Billy McCaffrey

Personal information
- Born: May 30, 1971 (age 54) Allentown, Pennsylvania, U.S.
- Listed height: 6 ft 3 in (1.91 m)
- Listed weight: 175 lb (79 kg)

Career information
- High school: Allentown Central Catholic (Allentown, Pennsylvania)
- College: Duke (1989–1991); Vanderbilt (1992–1994);
- NBA draft: 1994: undrafted
- Position: Point guard / shooting guard

Career highlights
- NBL champion (1996); NCAA champion (1991); Consensus second-team All-American (1993); SEC Co-Player of the Year (1993); 2× First-team All-SEC (1993, 1994); McDonald's All-American (1989); Fourth-team Parade All-American (1989);

= Billy McCaffrey =

American basketball player (born 1971)

Billy McCaffrey (born May 30, 1971) is an American former basketball player. He is also the former interim head coach at St. Bonaventure University.

==Early life and education==
McCaffrey attended Allentown Central Catholic High School in Allentown, Pennsylvania, where he played in the 1989 McDonald's All-American Game.

===Collegiate basketball career===
McCaffrey began his college basketball career at Duke University. As a sophomore, he was the team's second leading scorer during its 1991 NCAA championship season. He scored 16 points in the 1991 title game win over Kansas. McCaffrey then sat out the 1991–92 season as he transferred to Vanderbilt University.

As a Commodore, McCaffrey was named a two-time All-American. A 6'3" shooting guard, he averaged 20.6 points in both his seasons at Vanderbilt, leading the school to a high national ranking of number 5, an SEC regular season title with a 14–2 record, and number 3 regional seed in the 1993 NCAA Division I men's basketball tournament where Vanderbilt lost in the Sweet 16s to Temple. His 20.6-point average and .464 three-point field goal percentage ranks second all time in school history, and he is first in career free throw percentage at 88%. He also holds the Vanderbilt record for most assists in a game, 14, recorded January 13, 1993 against Kentucky. He shared SEC Player of the Year honors with Jamal Mashburn in 1993.

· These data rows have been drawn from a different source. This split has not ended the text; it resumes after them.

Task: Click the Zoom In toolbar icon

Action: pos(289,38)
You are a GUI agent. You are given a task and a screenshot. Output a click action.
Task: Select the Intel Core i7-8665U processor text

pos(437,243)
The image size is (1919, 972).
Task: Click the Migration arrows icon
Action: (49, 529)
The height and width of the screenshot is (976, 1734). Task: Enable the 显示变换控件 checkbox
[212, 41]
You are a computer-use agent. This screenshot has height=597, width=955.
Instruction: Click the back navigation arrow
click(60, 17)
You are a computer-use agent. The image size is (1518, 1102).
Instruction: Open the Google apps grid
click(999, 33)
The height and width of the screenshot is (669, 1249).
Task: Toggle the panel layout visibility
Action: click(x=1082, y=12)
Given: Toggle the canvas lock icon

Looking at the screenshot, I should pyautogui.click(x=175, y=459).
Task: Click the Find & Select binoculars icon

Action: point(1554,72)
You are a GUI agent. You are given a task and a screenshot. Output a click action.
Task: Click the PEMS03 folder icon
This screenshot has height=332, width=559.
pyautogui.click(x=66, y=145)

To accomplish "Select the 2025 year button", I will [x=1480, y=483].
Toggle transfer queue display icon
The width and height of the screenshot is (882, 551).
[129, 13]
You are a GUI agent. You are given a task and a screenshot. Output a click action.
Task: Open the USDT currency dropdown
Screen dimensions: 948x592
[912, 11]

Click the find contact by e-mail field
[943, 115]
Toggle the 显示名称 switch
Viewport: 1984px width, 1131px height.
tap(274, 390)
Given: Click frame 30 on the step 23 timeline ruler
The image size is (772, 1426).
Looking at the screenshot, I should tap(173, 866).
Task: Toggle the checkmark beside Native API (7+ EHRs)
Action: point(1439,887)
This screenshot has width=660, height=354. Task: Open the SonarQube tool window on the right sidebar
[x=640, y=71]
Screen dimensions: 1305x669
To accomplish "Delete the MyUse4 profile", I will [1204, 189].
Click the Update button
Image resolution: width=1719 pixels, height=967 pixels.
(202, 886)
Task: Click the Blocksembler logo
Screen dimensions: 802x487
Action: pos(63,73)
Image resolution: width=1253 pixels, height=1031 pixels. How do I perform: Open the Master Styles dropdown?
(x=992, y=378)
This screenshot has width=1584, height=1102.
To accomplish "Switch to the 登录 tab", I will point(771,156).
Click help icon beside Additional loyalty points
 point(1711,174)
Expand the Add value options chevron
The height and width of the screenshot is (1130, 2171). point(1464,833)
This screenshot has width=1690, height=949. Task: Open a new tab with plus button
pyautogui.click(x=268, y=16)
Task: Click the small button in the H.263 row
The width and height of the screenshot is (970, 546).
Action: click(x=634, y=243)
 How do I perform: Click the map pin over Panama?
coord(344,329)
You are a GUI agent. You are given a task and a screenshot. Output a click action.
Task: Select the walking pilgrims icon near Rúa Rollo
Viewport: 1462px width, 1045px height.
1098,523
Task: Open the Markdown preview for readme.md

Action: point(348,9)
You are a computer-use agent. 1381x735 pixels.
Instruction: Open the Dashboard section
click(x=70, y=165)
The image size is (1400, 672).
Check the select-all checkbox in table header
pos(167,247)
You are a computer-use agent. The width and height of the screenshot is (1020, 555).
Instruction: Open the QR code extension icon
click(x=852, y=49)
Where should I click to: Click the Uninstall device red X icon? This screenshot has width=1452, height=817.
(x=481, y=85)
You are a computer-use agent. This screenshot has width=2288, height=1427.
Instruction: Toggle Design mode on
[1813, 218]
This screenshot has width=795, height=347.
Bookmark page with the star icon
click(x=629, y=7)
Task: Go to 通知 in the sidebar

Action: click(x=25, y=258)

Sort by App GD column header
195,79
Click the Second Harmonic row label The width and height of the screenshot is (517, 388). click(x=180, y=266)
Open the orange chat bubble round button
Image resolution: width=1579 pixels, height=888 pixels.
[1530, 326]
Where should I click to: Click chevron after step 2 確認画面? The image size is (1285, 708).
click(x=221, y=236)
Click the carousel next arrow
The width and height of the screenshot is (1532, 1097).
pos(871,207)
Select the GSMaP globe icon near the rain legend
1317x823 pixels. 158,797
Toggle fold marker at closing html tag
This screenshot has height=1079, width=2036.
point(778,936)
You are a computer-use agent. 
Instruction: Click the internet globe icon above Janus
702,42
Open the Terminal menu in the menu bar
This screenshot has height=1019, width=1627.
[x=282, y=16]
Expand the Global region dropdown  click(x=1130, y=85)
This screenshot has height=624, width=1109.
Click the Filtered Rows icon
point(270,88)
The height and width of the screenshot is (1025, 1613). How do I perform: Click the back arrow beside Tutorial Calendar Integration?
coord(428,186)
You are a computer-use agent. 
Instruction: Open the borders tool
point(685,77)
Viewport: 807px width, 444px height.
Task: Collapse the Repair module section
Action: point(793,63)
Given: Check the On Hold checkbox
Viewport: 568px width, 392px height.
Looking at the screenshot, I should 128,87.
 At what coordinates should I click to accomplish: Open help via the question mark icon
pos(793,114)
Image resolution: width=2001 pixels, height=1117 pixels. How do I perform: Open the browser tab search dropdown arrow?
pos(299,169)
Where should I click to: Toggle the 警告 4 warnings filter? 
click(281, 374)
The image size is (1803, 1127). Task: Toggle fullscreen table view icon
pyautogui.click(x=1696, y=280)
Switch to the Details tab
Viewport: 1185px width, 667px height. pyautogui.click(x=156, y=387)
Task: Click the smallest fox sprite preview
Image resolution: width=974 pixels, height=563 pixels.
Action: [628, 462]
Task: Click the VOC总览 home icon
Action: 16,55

Following his college career, he went on to play five seasons of professional basketball in Italy, Germany and Australia. He played the 1996 season with the South East Melbourne Magic of the NBL.

==Coaching career==
McCaffrey was an assistant coach with St. Bonaventure University from 2001 to 2003 under his coach as a senior at Vanderbilt, Jan van Breda Kolff, and interim head coach in 2003, though he never coached a game in the 2003 season. He was a University of Maine assistant coach for the 2003–04 season.

==Personal life==
McCaffrey's older brother Ed is a National Football League wide receiver for the New York Giants, San Francisco 49ers, and Denver Broncos who won three Super Bowls. He was also a standout athlete at Allentown Central Catholic High School and Stanford University. His nephews are Max, Christian, Dylan, and Luke.